Miss Julie is moved, wondering sentimentally if all poor children feel as Jean did. With exaggerated pain, Jean affirms her suspicion and continues. He says he tossed himself into the millstream but was fished out by his family. The following Sunday, Jean went to church, determined to see Miss Julie once more and then die. Recalling that it was fatal to sleep under an alder bush, Jean made himself a bed of alder leaves in a bin of oats and climbed inside. He was rescued, and quickly recovered.
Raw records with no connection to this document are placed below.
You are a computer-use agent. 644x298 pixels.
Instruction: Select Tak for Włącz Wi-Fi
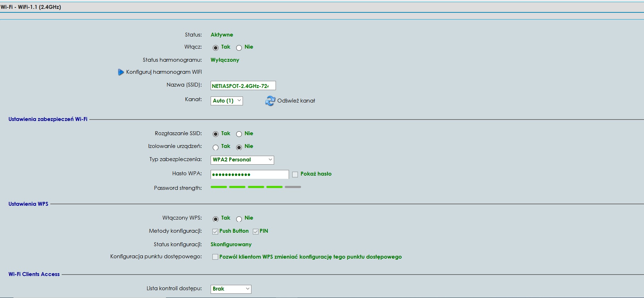tap(216, 48)
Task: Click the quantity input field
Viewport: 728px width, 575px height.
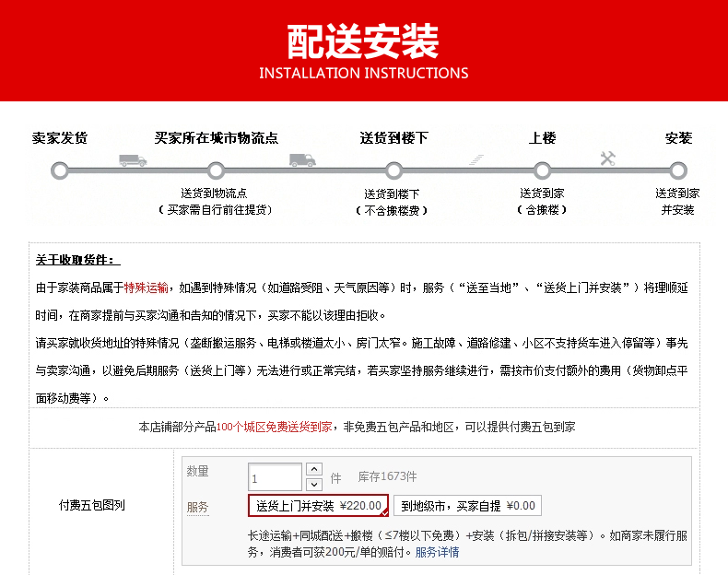Action: (x=275, y=477)
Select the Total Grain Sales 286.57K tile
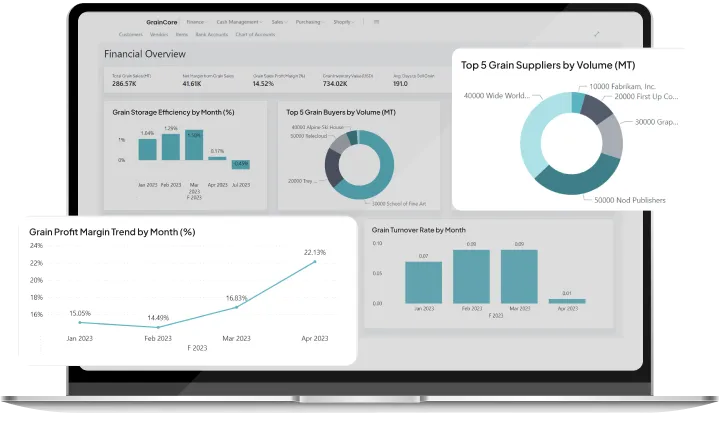 click(x=128, y=81)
Miss Julie compliments Jean on his storytelling, asking him if he went to school. Jean says he listens to the educated and has even heard Miss Julie at her most vulgar. Miss Julie protests, saying at least people of her class do not behave as he does when engaged. Jean tells her that she cannot play the innocent with him. Jean decides to go to bed. Still moved, Julie asks him to take her out to the lake. Again, Jean warns her of the injury to her reputation and urges her to go to bed. Guests are heard approaching, singing a folk song about two women. Miss Julie stands firm, convinced that the peasants love her. Jean tells her that they are singing a dirty song about the two of them. Jean suggests that they flee to his room, swearing (at Julie's insistence) that he will behave in a gentlemanly fashion. The two exit. A ballet ensues in which the peasants drink and dance around the kitchen, singing the folk song and wreaking havoc.
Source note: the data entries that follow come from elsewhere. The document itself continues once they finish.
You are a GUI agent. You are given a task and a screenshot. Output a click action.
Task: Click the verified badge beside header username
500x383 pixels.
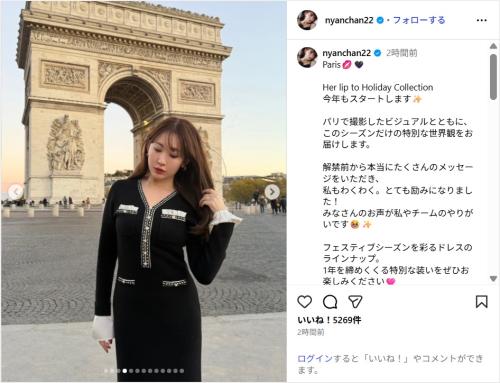click(380, 20)
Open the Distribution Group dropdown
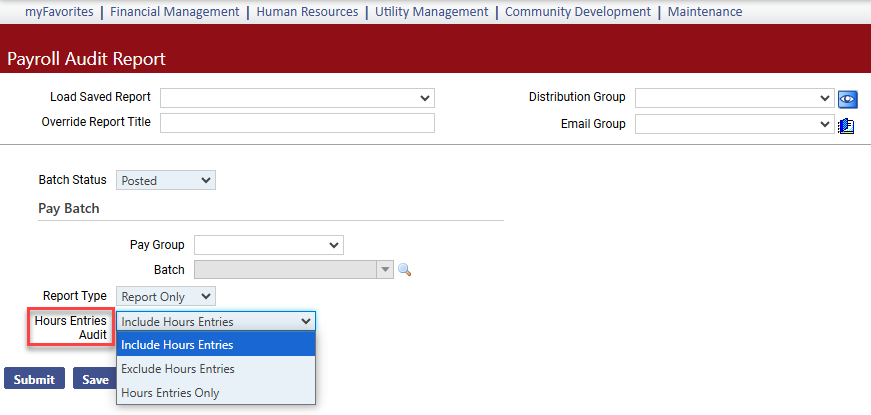The image size is (871, 415). [x=734, y=98]
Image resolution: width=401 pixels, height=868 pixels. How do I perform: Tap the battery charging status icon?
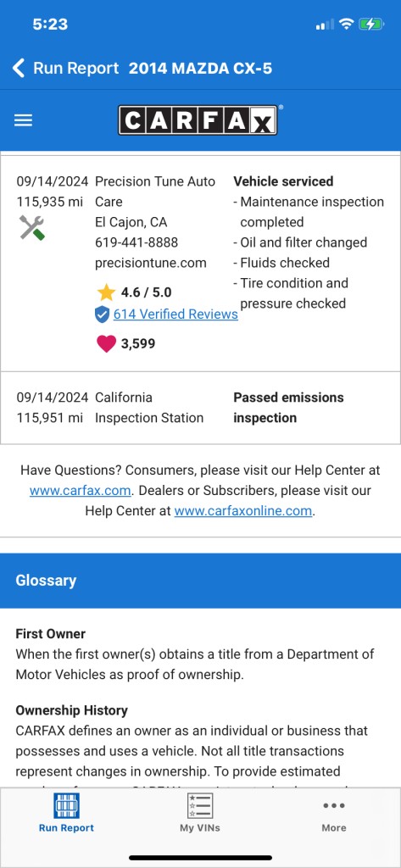tap(370, 24)
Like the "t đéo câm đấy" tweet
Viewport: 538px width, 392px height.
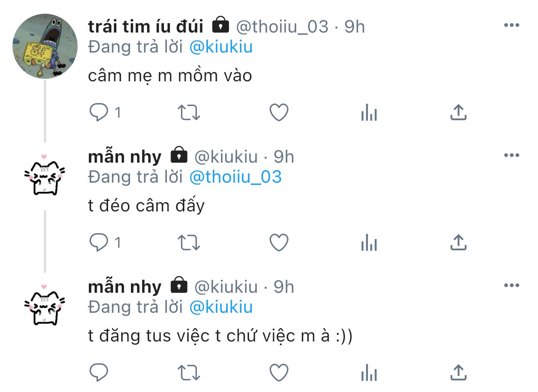(x=279, y=242)
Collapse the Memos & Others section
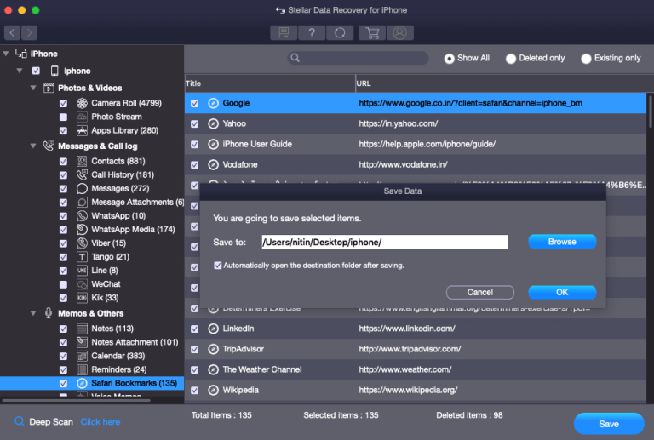 pos(33,312)
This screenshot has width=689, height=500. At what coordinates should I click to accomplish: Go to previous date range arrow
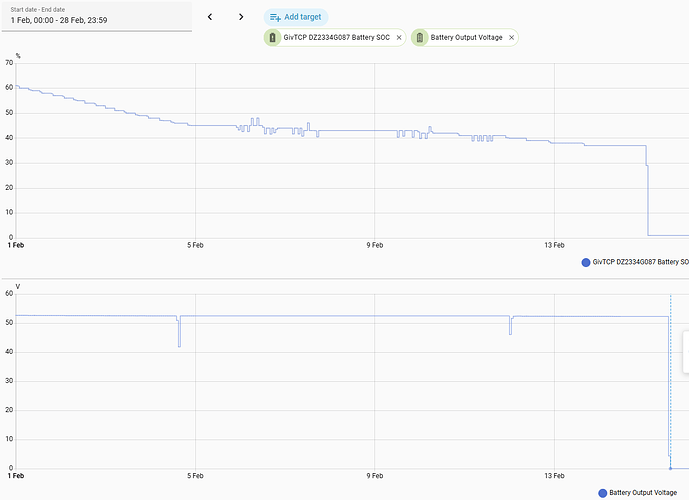tap(210, 17)
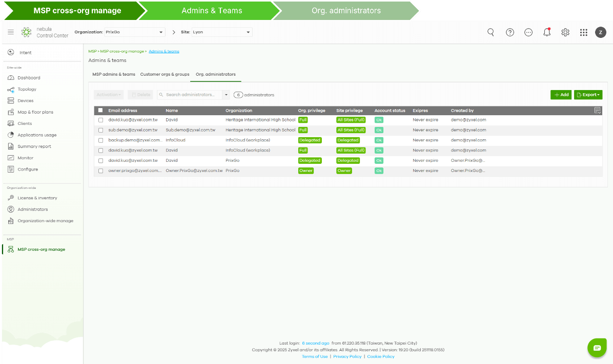Toggle the select-all checkbox in table header

point(100,110)
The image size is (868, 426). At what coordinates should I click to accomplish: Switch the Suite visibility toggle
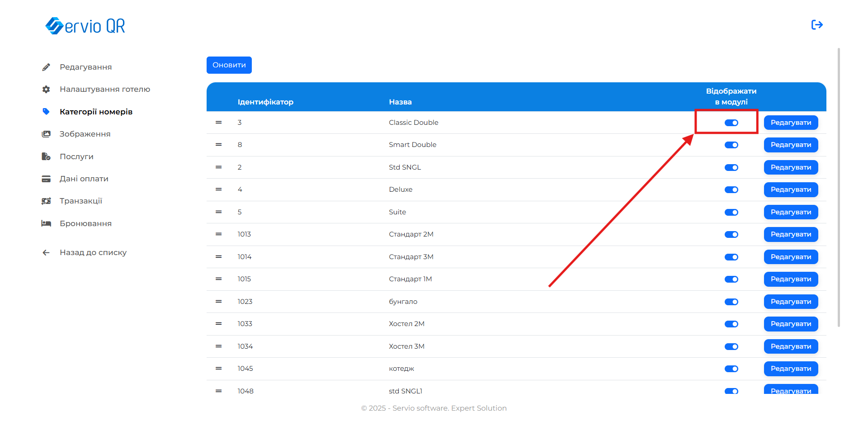[x=731, y=213]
The story of the outhouse changes Miss Julie from a seductive coquette to a sentimental listener. Jean's reminiscence has all the trappings of a fairy tale (the seven brothers and sisters, the forbidden garden, the bed of alder leaves, the servant who falls in love with his superior at first sight), and it artfully puts Julie under his spell. Strindberg makes it clear that Jean is deceiving Julie. He speaks in an exaggerated tone and lies about the peasants' song. The fairy tale reveals the nature of Jean's desire for Julie. Jean claims he fell in love at first sight, after running through an outhouse. This story simultaneously exalts and degrades Julie. The story can be divided by its two settings: the outhouse and the rose terrace. Consciously choosing to address Julie as a servant to a master, Jean attempts to produce pathos with the story of a servant-boy naively enthralled by the incarnation of even his superiors' lowest functions. The spatial metaphor suggests class differences. Forced to flee through the bottom of the outhouse, Jean is mired in the filth of his masters. Whether Jean offers this anecdote ironically, as an insult to Julie, is unclear. Indeed, Jean's trip through the bottom of the outhouse suggests that Miss Julie is as interested in degrading the figure of servant as it is in degrading the figure of the woman.
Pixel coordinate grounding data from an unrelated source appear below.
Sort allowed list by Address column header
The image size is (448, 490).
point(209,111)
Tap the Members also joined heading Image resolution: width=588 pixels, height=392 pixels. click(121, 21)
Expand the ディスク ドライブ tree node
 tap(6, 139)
At times, Jean's story seems ironic, even mocking. He describes the outhouse in this way: "I had never seen a castle, never seen anything besides the church. But this was more beautiful. " Jean idealizes, probably sarcastically, the filthy outhouse. He may be mocking what he sees as Julie's typical upper class ability to see everything associated with her, even outhouses, as noble. Jean's comparison degrades churches and castles just as effectively as it mocks the foul outhouse. The juxtaposition of the outhouse with the clichéd image of the adored woman spotted on the balcony degrades the story of childhood romance. Once again, positions in space reflect positions in class. Jean lies in filth, while Julie strolls on the rose terrace. Thus, while the story shows Jean at his most abject, the joke is on Julie. Jean is not only the figure abused by his masters but the servant whose perspective allows him to see their undersides. Jean wonders why he cannot enter the Count's forbidden garden at the very moment when he sees the young Julie. The implication is that the way into the manor, the way up in the world, is between Julie's legs.
The peasants' ballet is another break in the primary action of the play. The peasants' lusty destruction of the kitchen parallels the disruption the off- stage events will cause. Jean and Julie's exit marks a major turning point in the play. By retiring offstage, the two keep the most scandalous event of their flirtation, sex, hidden from view. Similarly, in dialogue sexual matters are alluded to indirectly, through suggestive phrases, suspenseful pauses, and tense ellipses.